→ Source material
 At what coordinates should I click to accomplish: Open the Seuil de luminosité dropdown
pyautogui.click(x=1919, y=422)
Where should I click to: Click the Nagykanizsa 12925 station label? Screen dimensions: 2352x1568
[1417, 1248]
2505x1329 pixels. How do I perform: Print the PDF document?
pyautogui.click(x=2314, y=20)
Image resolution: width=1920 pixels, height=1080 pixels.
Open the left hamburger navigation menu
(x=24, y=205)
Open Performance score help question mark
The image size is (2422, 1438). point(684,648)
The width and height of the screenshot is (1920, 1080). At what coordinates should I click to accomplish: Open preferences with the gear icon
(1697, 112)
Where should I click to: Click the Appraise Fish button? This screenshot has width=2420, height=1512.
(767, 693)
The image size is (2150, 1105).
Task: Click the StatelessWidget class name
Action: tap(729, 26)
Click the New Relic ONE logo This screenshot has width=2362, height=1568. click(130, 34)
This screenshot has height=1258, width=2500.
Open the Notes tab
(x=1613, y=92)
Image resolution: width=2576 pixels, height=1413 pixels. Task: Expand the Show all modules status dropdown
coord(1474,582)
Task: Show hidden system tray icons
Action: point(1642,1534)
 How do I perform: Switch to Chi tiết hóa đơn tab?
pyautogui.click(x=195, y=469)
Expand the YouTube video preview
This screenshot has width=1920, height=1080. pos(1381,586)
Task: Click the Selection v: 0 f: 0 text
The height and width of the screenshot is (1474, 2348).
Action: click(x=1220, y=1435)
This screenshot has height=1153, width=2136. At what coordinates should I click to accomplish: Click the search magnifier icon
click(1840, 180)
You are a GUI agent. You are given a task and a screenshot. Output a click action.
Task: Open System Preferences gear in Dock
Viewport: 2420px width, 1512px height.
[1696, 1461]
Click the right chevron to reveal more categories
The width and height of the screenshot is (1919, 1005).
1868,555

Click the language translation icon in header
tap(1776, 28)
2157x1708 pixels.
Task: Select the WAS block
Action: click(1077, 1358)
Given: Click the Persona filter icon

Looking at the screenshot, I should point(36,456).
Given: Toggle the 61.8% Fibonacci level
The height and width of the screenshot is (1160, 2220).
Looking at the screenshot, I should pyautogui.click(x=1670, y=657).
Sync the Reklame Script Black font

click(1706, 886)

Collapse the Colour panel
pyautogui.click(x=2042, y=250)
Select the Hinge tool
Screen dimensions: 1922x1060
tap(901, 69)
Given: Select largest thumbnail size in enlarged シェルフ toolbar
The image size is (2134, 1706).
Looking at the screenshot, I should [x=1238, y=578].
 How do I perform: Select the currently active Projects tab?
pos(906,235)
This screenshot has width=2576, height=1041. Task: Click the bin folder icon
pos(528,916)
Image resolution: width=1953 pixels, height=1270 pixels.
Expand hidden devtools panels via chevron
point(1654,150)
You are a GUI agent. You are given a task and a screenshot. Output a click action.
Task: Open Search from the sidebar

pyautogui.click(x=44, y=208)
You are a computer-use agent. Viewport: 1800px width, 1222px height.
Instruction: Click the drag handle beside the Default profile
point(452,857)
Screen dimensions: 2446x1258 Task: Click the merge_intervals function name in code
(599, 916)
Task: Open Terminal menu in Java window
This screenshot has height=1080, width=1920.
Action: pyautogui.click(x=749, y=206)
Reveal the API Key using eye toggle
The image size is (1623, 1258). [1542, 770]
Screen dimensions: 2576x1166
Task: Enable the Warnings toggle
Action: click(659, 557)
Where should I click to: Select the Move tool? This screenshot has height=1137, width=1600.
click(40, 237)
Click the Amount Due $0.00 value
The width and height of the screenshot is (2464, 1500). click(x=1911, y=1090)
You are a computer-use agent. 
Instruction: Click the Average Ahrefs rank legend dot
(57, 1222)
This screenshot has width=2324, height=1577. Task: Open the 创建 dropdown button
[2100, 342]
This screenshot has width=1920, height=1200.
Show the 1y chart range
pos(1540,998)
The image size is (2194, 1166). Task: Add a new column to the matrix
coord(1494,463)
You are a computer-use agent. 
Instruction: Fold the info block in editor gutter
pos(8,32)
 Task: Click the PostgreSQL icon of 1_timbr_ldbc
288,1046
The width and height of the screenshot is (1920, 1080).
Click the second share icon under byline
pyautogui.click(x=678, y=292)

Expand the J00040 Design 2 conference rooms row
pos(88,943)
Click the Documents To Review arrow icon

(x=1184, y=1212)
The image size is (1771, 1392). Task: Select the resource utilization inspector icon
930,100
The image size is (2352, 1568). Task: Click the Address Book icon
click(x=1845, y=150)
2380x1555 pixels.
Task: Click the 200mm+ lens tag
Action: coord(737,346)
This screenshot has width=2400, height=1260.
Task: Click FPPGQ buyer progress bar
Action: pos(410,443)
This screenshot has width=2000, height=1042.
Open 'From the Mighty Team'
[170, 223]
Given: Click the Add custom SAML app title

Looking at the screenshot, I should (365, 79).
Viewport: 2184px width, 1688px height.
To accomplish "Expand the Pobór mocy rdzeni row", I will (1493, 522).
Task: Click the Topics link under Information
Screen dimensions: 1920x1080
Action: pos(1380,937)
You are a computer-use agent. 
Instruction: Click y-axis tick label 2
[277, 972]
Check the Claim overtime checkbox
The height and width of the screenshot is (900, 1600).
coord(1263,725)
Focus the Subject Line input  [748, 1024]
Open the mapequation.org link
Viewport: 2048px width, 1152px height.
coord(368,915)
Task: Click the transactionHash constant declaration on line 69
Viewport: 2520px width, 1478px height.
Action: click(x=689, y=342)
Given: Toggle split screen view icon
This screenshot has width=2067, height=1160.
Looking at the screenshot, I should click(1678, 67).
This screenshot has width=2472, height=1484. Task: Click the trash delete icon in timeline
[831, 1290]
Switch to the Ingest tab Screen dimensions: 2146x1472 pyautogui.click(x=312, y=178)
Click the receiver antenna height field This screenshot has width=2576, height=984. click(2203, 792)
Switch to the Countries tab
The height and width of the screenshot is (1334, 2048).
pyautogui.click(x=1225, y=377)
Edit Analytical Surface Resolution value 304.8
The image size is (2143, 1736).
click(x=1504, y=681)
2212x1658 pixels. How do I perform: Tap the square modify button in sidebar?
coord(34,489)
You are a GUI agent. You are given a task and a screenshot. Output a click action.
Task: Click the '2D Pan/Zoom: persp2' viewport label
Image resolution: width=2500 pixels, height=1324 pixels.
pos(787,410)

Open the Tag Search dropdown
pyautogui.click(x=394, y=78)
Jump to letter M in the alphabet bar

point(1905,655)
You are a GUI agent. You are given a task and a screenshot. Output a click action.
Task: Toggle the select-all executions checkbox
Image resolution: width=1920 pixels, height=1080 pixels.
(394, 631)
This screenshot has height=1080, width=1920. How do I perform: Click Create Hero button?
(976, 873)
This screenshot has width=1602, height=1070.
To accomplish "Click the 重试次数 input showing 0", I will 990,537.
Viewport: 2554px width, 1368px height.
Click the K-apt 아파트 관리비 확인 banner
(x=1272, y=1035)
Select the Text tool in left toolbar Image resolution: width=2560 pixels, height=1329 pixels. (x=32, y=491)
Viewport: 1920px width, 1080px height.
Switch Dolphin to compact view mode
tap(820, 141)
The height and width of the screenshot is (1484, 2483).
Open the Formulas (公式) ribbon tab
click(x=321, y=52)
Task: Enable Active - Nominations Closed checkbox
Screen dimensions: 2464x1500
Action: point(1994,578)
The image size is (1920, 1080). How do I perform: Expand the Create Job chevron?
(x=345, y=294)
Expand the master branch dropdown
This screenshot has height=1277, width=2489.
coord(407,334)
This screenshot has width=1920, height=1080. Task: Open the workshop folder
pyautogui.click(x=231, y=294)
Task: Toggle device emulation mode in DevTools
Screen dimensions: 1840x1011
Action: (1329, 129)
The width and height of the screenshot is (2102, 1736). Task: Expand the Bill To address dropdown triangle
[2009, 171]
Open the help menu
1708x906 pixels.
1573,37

→ What you will do
Check each line above for "input" and return the ones that have it.

→ Answer box
Focus the Subject Line input  [748, 1024]
To accomplish "Click the 重试次数 input showing 0", I will 990,537.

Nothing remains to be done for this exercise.